Never commit real secrets; use env vars in production.
generator.yaml
In config/generator.yaml:
type: server (default), module, or internal
client_package_path: path to client package
modules: map of module names + optional nickname
server_test_tools_path: test tools output path (remove to disable)
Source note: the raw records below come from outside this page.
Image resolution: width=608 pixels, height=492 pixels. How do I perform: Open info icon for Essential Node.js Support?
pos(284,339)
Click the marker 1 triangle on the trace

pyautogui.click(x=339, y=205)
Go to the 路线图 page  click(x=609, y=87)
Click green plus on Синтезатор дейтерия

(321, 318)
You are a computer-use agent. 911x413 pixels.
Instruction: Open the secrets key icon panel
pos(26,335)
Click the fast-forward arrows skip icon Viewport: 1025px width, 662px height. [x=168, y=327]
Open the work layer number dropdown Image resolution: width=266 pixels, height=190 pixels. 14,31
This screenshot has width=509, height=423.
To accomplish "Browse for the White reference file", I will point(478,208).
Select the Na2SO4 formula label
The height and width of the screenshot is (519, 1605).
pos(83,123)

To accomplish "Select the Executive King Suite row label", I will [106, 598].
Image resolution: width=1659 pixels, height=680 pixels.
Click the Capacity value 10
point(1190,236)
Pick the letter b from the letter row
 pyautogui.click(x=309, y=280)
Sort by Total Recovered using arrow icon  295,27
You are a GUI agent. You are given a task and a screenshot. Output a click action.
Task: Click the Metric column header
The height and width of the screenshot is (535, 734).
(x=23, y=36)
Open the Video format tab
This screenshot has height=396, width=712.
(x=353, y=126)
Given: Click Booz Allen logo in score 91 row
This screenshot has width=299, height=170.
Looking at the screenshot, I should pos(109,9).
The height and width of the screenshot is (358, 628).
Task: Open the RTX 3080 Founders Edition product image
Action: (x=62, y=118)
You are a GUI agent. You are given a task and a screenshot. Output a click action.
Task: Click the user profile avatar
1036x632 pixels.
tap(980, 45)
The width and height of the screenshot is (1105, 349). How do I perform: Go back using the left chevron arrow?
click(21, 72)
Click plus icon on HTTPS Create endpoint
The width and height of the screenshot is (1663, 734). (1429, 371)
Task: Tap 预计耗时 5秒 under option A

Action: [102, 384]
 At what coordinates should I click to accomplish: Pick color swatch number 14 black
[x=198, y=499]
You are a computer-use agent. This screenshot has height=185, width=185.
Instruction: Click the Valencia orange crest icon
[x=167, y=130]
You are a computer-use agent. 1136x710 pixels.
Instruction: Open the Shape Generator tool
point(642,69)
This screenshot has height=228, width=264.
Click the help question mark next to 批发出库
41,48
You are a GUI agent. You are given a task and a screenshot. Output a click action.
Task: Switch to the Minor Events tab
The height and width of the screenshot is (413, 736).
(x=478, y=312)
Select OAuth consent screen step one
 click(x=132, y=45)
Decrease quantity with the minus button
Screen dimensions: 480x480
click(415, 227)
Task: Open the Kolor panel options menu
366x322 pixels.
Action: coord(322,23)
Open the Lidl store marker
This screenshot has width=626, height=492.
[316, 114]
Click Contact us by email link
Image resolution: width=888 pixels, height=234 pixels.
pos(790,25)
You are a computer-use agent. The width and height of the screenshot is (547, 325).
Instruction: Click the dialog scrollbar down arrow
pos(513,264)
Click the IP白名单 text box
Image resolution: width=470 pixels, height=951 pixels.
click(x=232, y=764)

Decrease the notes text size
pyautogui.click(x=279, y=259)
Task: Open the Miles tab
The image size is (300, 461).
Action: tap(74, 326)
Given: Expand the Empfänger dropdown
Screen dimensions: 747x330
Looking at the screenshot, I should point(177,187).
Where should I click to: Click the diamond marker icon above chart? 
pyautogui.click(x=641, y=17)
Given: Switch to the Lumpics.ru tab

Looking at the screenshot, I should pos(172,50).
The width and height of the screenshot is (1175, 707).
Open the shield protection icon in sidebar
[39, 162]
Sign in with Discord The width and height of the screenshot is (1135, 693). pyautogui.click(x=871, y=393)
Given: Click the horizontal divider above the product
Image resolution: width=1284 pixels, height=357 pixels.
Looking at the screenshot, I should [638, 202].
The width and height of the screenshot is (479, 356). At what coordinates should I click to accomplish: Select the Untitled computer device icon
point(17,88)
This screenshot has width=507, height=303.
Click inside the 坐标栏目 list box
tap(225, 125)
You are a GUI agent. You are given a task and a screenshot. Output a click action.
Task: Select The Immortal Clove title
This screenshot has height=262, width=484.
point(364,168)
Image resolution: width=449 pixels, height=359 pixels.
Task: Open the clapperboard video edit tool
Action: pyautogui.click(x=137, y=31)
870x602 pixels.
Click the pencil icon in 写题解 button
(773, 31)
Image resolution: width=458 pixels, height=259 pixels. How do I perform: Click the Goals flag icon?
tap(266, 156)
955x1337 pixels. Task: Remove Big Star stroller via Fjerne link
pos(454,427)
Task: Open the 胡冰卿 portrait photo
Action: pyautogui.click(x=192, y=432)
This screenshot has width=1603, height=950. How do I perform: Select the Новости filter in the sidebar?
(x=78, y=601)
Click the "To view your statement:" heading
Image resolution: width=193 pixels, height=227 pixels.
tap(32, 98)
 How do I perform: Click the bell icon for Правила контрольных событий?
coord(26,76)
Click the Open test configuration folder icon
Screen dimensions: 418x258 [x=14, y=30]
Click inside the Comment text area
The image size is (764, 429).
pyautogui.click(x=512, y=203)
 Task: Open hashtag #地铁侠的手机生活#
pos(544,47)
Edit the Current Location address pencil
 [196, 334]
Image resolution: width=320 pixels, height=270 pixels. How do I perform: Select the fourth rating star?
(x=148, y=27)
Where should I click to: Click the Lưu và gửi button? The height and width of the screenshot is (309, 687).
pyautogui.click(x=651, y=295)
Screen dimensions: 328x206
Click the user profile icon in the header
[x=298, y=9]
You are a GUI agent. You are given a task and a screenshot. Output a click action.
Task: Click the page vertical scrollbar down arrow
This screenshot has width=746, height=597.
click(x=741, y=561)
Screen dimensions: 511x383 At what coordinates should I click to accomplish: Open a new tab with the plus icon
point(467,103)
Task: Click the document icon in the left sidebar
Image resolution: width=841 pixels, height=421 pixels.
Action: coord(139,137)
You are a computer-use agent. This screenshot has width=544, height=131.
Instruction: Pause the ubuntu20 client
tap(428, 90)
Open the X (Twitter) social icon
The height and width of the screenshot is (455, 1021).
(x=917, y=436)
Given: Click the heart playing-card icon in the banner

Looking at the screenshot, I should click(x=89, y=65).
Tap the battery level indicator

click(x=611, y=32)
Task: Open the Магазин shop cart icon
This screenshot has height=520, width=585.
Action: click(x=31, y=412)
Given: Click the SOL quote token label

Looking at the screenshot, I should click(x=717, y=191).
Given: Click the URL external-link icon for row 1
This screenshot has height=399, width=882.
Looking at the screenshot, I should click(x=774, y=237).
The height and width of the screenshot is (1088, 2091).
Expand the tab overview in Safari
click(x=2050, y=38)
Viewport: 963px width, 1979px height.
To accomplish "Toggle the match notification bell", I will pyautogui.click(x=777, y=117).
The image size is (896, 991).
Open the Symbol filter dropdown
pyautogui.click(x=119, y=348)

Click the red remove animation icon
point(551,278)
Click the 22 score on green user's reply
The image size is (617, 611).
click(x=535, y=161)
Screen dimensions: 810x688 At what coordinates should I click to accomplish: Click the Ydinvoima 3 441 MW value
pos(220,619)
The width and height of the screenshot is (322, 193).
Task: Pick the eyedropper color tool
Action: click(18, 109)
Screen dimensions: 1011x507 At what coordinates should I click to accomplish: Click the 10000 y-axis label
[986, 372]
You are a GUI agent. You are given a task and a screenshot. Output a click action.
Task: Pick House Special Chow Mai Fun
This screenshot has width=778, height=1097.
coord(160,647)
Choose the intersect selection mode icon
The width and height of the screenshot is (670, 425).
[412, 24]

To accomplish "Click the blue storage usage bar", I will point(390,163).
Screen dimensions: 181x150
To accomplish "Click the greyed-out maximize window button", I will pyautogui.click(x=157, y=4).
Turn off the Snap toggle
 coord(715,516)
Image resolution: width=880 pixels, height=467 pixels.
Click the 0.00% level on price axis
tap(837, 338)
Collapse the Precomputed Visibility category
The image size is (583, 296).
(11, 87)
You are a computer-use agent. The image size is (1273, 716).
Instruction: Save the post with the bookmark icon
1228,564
extraClasses: custom serializable class URIs
features: e.g. database: true/false
Dart config override
Pass config: ServerpodConfig(...) to Serverpod(...) to override YAML/env. At minimum: apiServer: ServerConfig(...). Useful for tests.
TLS/SSL
Pass SecurityContextConfig to Serverpod(...) with a SecurityContext that loads cert chain and private key. Set on apiServer, webServer, and/or insightsServer. Client: pass SecurityContext with trusted certificates to Client(...).